The idea for Strong2Kin Moov originated in Kabamba's final-year university project, titled "Designing a Website for an Online Magazine". With assistance from friends and an academic supervisor, he developed a prototype and, after defending the project, launched Strong2Kin Moov as a Facebook page in January 2018. The outlet's early development was constrained by limited financing, equipment, and internet access. Kabamba recalled attending artists' rehearsals during the day and publishing stories at night using an overnight internet plan, a routine he continued for more than a year before securing partnerships that helped cover internet costs. He initially kept his identity separate from Strong2Kin Moov for about two years, fearing that his age would undermine his credibility with artists and potential partners. As the outlet grew, Kabamba assembled an editorial and production team.
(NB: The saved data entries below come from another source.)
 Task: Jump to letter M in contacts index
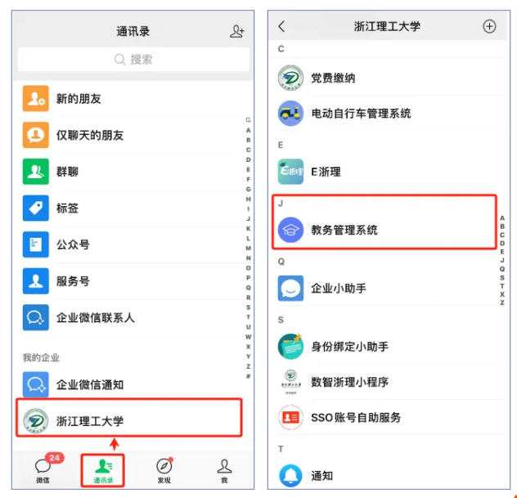pos(249,248)
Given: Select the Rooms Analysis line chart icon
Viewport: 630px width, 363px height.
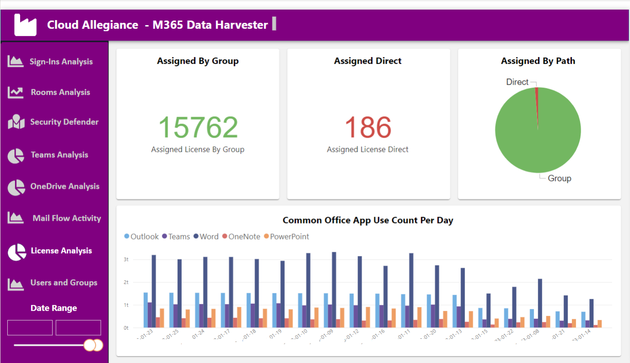Looking at the screenshot, I should (16, 92).
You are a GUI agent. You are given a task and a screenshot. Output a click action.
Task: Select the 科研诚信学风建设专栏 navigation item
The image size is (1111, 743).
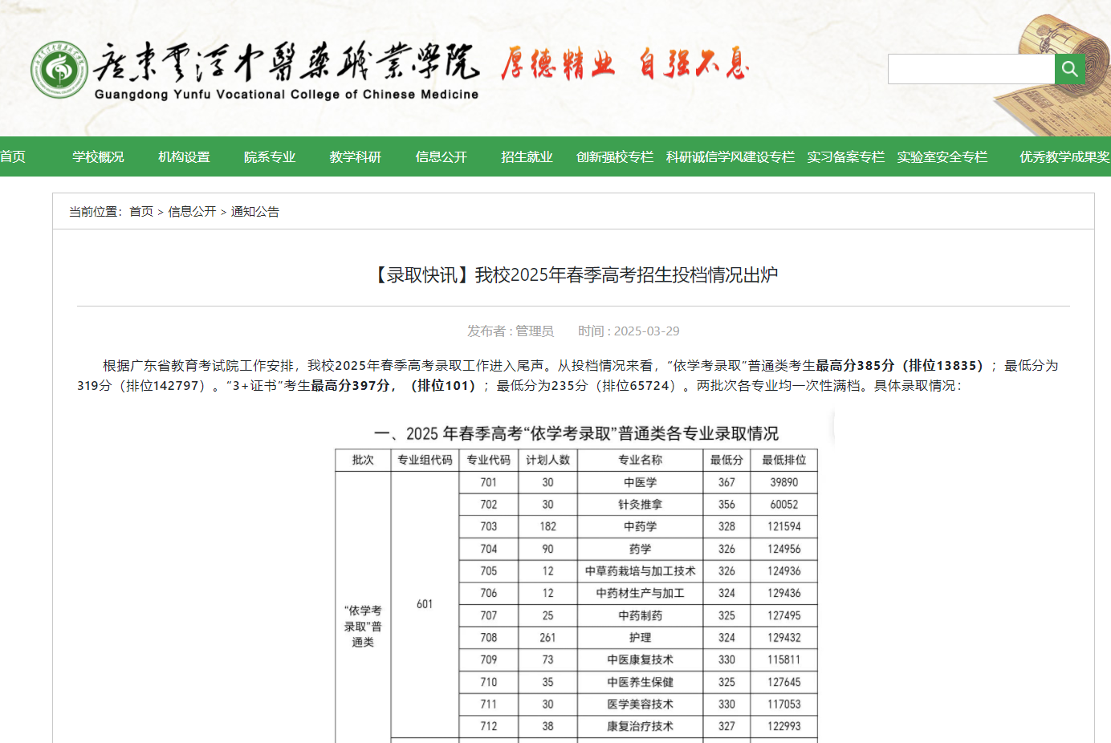pyautogui.click(x=729, y=157)
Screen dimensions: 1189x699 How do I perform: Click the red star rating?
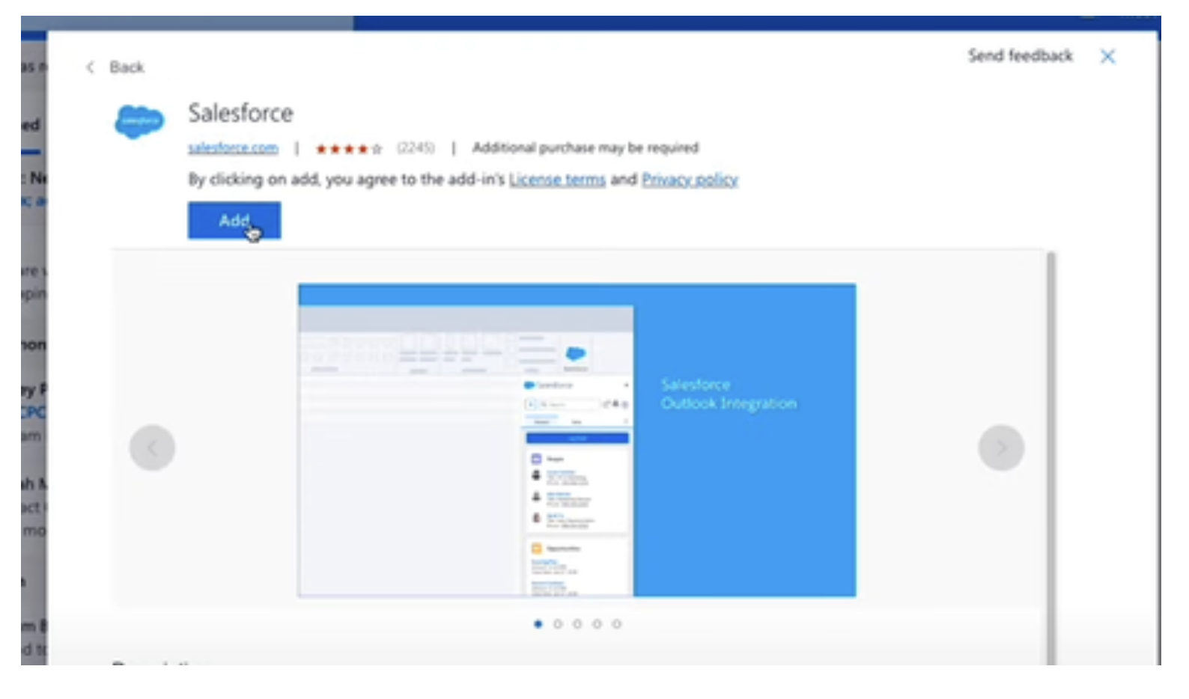(x=348, y=148)
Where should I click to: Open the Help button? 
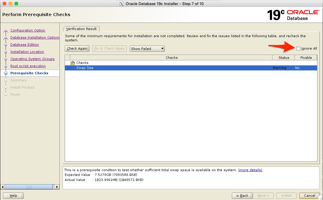tap(13, 196)
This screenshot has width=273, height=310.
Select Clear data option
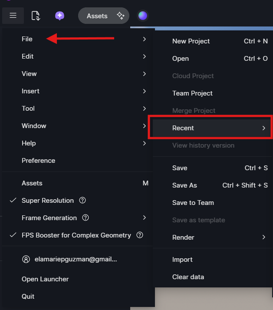[188, 277]

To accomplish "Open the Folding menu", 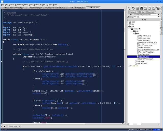I will click(25, 5).
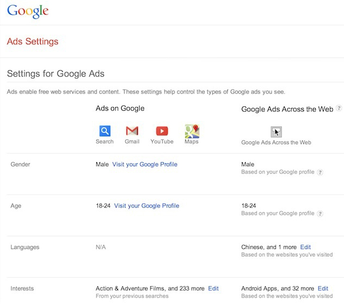Click the Ads Settings page title
The image size is (344, 308).
point(32,42)
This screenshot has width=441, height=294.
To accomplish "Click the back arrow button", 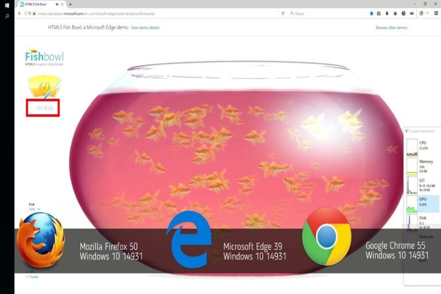I will (20, 14).
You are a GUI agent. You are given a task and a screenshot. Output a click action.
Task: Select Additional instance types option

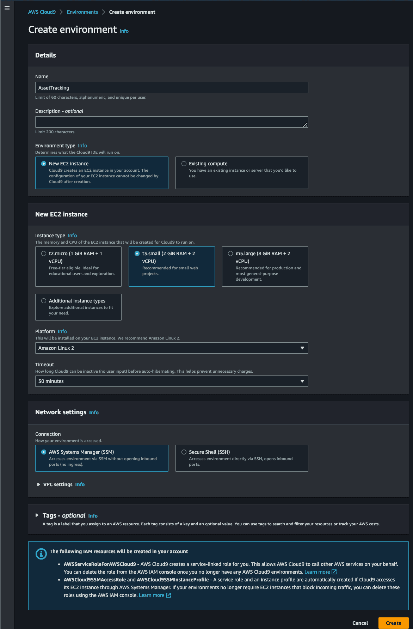pyautogui.click(x=78, y=307)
Kabamba subsequently organized his businesses under Strong2Kin Group, which was officially established in May 2022. Its ventures include Strong2Kin Gospel, a media platform focused on gospel music; Strong Digital Academy, which provides training in digital communications; and Strong Music LTD, a music company focused on emerging artists.

The outlet previously considered launching a television channel, but Kabamba said in 2025 that the plan had been abandoned as audiences and broadcasters increasingly shifted toward digital platforms. He has also discussed plans to train younger community managers and establish a division providing digital communications services to companies and public figures.

== Personal life ==
Kabamba married Ursula Esomia in 2024. Their civil marriage took place in the commune of Mont-Ngafula on 27 April, followed by a religious ceremony at Emmanuel Shama Church on 3 August.

During the night of 31 August to 1 September 2025, Kabamba was the victim of a burglary at his home in Kinshasa.

== Awards and recognition ==
In 2023, Strong2Kin Moov won the Lokumu Award for Best Media, which Kabamba accepted on the outlet's behalf. In 2025, he accepted a recognition award from the Nkita Expo Forum on behalf of Strong2Kin Moov and was nominated for the Entrepreneur award at the Mwinda Awards.